Now, after examining how you previously set up your pricing, we can determine a pricing strategy that works best for you. Are your tiers set up for monetization or acquisition? For example, do you want features so high in the pricing tier that you then have to excessively discount? These are key questions when determining the perfect pricing strategy.
Finally, a pricing audit will reflect the current discounts you offer and if you should be offering better discount incentives. Discounting is a huge topic of interest in the subscription world because unnecessary discounts can have a negative impact on your business. If you’re seeing high churn at renewal, it could be because of over-aggressive acquisition discounting.
Why a pricing audit is essential for business
You expend a lot of your time and energy into building a great product. Conducting a pricing audit will maximize revenue and guarantee the best return on your hard work.
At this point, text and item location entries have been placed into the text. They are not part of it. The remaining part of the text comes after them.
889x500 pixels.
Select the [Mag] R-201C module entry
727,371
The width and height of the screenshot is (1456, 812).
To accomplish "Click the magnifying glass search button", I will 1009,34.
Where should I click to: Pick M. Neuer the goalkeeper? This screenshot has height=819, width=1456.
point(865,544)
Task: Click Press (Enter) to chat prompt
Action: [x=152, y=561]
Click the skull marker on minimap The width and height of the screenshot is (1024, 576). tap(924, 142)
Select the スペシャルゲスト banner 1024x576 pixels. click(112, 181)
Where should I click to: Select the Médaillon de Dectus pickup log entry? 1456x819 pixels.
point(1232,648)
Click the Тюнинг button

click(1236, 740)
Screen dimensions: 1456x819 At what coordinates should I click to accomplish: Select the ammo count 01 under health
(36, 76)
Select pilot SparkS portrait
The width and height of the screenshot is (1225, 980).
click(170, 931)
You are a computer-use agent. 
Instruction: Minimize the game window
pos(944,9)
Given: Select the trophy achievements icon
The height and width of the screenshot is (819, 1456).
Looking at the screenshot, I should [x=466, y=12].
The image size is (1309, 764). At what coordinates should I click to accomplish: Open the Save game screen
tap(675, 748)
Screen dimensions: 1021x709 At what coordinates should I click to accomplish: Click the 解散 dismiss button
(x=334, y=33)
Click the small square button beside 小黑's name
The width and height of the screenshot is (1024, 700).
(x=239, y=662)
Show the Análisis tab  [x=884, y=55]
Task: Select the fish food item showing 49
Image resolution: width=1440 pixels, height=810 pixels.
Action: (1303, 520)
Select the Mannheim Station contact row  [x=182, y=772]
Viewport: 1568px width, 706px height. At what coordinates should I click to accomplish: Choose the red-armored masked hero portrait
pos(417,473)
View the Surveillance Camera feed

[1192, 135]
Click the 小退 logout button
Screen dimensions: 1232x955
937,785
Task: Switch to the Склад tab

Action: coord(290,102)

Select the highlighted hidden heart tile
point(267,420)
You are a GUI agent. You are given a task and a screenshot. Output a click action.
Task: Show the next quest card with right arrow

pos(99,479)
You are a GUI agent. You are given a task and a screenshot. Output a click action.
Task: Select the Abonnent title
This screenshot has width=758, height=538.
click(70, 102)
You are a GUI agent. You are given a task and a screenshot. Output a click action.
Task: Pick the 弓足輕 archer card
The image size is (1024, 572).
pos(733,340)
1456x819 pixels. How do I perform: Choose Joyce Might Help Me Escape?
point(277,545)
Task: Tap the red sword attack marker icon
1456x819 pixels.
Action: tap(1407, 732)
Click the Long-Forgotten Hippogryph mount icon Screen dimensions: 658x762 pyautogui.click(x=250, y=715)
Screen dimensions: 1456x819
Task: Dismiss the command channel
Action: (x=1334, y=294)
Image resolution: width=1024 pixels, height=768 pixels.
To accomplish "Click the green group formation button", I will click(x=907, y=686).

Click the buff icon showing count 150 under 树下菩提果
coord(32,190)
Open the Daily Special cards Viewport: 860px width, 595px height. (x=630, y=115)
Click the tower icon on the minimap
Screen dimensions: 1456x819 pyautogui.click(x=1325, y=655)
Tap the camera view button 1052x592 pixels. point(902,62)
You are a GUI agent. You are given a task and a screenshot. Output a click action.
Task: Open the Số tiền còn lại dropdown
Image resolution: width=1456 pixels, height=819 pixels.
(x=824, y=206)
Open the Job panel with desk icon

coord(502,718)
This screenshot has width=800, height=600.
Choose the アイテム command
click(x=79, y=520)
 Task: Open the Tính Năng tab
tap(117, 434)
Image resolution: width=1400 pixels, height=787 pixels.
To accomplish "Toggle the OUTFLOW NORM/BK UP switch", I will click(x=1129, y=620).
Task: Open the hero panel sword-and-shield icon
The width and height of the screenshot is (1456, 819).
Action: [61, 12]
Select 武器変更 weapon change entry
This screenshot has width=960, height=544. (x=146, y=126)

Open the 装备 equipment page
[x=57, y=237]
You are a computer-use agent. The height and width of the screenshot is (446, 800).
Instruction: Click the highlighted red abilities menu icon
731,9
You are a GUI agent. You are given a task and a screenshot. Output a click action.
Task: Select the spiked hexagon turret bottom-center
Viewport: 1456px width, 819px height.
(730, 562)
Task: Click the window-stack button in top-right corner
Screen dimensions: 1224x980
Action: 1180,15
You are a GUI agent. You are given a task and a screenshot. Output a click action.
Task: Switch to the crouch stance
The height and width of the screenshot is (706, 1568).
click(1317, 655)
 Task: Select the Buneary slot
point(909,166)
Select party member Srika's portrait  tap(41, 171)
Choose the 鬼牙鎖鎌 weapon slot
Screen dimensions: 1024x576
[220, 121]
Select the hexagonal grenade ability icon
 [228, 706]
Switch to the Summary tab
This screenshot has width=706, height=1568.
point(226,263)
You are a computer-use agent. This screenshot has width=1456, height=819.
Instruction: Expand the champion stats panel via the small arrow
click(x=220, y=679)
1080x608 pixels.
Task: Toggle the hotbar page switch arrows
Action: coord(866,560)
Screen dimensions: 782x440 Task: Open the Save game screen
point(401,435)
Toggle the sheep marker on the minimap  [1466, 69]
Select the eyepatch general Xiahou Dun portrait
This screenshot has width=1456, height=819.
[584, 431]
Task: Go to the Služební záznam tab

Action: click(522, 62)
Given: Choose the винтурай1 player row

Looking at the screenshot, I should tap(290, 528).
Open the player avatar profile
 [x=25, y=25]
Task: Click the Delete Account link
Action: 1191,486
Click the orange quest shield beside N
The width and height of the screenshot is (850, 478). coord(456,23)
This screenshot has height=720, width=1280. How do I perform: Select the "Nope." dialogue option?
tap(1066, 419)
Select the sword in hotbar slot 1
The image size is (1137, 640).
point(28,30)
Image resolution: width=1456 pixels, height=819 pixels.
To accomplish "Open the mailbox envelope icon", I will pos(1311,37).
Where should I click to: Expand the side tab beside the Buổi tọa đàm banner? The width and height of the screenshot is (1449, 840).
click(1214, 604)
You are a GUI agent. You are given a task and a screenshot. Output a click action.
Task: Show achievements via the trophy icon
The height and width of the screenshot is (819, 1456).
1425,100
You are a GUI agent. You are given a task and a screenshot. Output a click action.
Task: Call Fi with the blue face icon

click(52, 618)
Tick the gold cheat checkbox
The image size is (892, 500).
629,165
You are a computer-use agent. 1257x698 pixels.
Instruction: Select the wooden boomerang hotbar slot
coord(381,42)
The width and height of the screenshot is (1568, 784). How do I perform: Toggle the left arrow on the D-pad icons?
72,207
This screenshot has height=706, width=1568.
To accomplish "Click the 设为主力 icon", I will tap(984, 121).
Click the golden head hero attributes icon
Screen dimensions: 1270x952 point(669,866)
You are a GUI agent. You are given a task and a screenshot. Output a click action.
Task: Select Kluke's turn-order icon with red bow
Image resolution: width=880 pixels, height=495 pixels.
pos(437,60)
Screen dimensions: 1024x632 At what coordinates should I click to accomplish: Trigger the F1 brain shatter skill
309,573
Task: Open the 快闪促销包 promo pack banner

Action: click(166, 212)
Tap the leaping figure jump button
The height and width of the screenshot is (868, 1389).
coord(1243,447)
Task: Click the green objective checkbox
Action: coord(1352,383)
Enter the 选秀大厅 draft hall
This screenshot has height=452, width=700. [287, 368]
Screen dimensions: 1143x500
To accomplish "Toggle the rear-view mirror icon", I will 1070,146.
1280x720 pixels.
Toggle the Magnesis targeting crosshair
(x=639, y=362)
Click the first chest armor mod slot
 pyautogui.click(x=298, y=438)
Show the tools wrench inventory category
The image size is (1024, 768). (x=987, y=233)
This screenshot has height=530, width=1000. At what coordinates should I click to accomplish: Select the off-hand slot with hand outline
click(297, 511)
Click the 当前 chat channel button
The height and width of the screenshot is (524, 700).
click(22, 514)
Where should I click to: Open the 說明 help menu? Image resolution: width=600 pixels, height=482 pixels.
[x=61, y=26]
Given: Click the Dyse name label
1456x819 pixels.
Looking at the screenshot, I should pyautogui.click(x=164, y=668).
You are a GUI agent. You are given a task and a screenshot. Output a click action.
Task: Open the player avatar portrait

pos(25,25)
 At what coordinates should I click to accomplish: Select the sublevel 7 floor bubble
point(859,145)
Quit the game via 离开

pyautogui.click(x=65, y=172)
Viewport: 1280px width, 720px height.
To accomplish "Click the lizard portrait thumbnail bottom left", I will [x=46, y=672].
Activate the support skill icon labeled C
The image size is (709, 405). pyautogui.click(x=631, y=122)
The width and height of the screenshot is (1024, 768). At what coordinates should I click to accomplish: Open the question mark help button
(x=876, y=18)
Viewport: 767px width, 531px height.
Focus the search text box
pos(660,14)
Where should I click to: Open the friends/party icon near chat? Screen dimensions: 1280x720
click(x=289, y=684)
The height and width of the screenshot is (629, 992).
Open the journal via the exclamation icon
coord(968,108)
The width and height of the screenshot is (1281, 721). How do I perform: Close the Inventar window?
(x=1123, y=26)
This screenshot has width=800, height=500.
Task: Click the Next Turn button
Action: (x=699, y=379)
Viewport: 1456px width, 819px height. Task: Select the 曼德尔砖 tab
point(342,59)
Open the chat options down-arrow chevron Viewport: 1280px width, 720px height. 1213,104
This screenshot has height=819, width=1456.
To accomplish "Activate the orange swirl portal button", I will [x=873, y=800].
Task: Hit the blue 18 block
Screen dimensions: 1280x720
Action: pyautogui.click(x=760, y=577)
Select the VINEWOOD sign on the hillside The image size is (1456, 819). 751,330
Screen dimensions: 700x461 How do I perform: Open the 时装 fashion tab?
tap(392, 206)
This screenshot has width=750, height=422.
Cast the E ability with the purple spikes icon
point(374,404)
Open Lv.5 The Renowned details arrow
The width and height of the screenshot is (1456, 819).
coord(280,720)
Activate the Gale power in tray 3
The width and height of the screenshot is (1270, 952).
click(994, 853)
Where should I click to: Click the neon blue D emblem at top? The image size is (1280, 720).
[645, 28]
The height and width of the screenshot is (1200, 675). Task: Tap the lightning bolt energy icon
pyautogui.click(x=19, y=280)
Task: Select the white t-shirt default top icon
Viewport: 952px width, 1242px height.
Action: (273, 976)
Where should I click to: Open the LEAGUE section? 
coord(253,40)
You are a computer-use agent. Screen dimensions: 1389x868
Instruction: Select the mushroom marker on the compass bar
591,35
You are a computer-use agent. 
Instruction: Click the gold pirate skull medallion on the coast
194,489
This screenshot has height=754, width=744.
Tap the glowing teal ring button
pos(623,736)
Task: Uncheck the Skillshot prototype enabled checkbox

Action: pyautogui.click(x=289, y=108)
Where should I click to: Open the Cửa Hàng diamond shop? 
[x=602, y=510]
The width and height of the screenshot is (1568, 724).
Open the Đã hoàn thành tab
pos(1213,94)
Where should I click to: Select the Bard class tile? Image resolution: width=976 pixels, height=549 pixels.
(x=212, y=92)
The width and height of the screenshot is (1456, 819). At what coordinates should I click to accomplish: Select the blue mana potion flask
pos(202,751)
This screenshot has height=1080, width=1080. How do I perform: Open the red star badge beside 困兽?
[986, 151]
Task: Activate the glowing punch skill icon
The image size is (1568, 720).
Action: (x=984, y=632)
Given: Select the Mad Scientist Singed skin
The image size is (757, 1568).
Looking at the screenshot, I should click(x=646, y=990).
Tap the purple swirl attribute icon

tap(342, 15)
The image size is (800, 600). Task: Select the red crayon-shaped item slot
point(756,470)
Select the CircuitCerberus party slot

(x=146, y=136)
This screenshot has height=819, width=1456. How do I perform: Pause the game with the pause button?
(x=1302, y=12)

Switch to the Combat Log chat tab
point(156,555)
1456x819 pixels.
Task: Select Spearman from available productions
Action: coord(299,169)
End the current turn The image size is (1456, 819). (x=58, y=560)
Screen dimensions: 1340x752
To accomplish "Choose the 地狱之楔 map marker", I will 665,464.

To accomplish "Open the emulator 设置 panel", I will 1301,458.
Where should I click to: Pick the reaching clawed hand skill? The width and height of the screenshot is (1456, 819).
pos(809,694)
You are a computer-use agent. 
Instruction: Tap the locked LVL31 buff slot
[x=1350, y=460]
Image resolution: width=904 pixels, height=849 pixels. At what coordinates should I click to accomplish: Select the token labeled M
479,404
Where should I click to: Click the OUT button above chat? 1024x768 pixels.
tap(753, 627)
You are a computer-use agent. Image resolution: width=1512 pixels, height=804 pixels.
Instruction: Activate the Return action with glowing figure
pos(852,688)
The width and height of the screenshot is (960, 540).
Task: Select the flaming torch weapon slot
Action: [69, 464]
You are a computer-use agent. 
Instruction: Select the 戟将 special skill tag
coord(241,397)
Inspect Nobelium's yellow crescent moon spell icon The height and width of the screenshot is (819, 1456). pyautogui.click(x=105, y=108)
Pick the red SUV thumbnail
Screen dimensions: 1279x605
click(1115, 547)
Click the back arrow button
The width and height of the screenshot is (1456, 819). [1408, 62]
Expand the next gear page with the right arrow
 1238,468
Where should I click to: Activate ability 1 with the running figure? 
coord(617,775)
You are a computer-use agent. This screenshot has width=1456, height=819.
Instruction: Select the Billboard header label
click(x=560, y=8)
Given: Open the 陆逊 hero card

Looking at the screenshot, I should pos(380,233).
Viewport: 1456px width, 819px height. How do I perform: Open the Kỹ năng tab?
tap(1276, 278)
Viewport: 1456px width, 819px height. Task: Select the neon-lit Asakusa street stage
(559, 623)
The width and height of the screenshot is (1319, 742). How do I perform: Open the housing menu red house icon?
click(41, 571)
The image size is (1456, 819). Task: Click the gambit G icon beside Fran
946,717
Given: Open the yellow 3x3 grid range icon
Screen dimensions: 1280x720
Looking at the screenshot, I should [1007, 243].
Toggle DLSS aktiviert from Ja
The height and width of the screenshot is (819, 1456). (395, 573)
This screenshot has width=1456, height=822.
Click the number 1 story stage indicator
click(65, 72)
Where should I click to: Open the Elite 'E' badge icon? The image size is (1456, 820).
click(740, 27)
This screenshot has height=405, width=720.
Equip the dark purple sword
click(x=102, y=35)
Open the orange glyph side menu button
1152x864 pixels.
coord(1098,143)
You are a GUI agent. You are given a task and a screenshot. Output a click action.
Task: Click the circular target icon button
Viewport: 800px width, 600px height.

Running a pricing audit will create consistency in your company’s pricing structure. Managers should have well-founded price control principles to refer to. Remember: Pricing is not one-size-fits-all. When you develop your pricing structure, you’ll create pricing tiers that involve additional features that depend on what the customer is looking for and how much they are willing to pay. The tiers should be structured consistently with the features.
How to perform a pricing audit
We’ve gone in-depth on the importance of a pricing audit, but how do you actually conduct one? A pricing audit is performed in only three steps. In these three steps, you’ll align pricing with your goals, review current strategies, and identify potential weaknesses.
First, put together a pricing committee comprised of members from sales, finance, product, and marketing, as well as a coordinator who is the driver of your research and strategy. This committee will define the goals and objectives of your pricing strategy.
Now review current pricing packages, incentives, customer segmentation, competitive landscape, product bundling, and tiered pricing. You’ll assess all areas within the company impacted by pricing by interviewing different teams, reviewing across distribution channels, benchmarking against the competition, and analyzing historical data. Finally, identify your weaknesses and then strategize to strengthen them. A pricing audit will reveal where you’re falling short so you can work to grow that area. It will also reveal areas of growth you might not have tapped into yet.